[Dataset entries]
+ + +

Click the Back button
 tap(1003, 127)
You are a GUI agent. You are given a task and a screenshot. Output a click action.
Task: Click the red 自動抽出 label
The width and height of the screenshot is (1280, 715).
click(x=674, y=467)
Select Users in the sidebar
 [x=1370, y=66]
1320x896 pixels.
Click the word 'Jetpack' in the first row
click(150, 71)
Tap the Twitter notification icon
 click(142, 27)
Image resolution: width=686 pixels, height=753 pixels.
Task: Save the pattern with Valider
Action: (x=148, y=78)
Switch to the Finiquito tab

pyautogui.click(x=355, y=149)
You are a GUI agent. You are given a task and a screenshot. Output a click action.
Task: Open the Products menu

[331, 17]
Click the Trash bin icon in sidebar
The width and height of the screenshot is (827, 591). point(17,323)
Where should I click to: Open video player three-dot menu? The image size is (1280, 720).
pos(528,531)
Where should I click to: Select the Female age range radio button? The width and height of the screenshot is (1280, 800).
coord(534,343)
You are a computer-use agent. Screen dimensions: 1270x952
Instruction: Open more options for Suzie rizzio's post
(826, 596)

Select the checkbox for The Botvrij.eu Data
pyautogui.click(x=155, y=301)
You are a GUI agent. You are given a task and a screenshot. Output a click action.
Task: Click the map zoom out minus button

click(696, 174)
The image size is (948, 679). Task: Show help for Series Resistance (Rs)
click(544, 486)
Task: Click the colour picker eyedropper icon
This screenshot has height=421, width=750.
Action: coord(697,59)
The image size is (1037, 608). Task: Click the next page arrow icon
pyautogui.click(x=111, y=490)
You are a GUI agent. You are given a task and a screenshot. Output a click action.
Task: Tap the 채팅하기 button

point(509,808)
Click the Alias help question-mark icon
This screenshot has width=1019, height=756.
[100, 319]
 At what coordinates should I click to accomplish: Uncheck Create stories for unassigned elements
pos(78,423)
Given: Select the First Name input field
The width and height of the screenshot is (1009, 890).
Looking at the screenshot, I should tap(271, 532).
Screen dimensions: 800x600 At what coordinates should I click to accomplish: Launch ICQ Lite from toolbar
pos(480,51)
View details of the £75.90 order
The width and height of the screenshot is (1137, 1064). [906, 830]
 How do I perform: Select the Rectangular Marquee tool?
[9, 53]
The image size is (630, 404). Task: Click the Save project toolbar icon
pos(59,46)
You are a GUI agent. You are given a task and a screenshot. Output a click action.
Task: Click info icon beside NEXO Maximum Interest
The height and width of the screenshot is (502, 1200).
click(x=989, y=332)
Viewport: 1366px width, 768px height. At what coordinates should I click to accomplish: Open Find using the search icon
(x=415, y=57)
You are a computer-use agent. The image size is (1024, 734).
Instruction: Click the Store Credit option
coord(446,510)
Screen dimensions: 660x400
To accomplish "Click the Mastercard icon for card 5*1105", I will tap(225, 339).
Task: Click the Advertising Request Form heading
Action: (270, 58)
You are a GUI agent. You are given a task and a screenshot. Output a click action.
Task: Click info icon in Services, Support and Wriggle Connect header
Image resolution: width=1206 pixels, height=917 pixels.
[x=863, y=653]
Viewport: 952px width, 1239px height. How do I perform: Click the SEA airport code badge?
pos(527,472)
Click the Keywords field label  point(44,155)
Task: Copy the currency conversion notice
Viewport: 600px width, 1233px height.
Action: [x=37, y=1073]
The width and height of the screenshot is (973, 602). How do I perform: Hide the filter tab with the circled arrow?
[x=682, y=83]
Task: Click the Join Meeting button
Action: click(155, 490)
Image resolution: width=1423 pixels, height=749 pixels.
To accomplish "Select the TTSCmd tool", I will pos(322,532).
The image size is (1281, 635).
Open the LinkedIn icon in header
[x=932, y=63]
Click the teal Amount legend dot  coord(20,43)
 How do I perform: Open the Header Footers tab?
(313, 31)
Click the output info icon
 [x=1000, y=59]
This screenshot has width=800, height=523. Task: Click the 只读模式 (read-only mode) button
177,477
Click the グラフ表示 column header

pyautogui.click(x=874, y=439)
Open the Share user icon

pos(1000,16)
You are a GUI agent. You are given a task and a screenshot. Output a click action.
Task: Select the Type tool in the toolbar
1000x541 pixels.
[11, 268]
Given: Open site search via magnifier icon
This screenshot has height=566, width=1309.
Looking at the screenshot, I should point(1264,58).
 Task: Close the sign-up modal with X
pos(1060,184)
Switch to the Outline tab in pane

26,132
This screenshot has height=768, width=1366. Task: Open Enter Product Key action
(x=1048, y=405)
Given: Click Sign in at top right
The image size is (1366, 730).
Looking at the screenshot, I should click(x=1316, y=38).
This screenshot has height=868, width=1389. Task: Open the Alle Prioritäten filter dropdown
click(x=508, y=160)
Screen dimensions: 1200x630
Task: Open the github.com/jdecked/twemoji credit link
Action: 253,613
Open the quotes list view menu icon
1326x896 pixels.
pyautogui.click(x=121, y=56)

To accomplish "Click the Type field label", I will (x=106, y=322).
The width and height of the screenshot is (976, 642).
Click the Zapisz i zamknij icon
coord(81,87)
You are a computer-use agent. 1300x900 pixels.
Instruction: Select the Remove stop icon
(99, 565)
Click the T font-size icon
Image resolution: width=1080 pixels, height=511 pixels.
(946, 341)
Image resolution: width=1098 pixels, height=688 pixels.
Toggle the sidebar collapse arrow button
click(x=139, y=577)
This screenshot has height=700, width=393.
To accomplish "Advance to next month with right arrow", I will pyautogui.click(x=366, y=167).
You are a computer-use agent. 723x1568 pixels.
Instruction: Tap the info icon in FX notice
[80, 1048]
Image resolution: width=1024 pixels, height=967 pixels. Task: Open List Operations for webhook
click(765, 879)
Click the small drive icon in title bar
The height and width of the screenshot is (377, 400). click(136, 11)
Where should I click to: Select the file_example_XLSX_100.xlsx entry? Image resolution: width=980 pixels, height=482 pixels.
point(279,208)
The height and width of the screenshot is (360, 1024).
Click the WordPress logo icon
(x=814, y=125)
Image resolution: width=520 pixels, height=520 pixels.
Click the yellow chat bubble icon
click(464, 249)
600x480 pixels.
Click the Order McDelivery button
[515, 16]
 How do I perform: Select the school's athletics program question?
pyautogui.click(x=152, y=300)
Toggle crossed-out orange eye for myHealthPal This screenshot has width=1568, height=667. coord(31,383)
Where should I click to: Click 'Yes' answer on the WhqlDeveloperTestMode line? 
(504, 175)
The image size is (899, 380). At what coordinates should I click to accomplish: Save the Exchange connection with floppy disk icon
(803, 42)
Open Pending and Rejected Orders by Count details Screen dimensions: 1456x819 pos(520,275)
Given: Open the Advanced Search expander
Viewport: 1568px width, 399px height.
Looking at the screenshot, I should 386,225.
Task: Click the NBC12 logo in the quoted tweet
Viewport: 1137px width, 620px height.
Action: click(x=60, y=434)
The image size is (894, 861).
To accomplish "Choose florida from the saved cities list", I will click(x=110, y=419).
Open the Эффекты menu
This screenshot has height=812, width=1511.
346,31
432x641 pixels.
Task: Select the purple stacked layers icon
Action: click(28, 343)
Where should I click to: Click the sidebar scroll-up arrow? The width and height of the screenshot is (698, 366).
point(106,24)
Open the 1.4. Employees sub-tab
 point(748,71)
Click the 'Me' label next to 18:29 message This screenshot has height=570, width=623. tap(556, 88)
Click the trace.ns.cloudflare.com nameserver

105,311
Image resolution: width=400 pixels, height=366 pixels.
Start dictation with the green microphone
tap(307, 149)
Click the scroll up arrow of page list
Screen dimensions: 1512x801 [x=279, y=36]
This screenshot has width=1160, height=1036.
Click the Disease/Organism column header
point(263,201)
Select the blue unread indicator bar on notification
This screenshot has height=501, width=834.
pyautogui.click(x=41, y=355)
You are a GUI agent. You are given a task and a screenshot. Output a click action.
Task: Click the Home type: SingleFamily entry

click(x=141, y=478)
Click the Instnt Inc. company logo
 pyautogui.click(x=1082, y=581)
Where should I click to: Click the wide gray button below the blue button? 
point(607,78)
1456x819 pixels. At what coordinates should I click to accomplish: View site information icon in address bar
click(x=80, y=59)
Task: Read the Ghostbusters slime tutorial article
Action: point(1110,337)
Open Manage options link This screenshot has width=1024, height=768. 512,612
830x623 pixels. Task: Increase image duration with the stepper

+ + +

Locate the word "right" in the entries, and copy every line where it is found.

Given: Click Sign in at top right
To accomplish "Advance to next month with right arrow", I will pyautogui.click(x=366, y=167).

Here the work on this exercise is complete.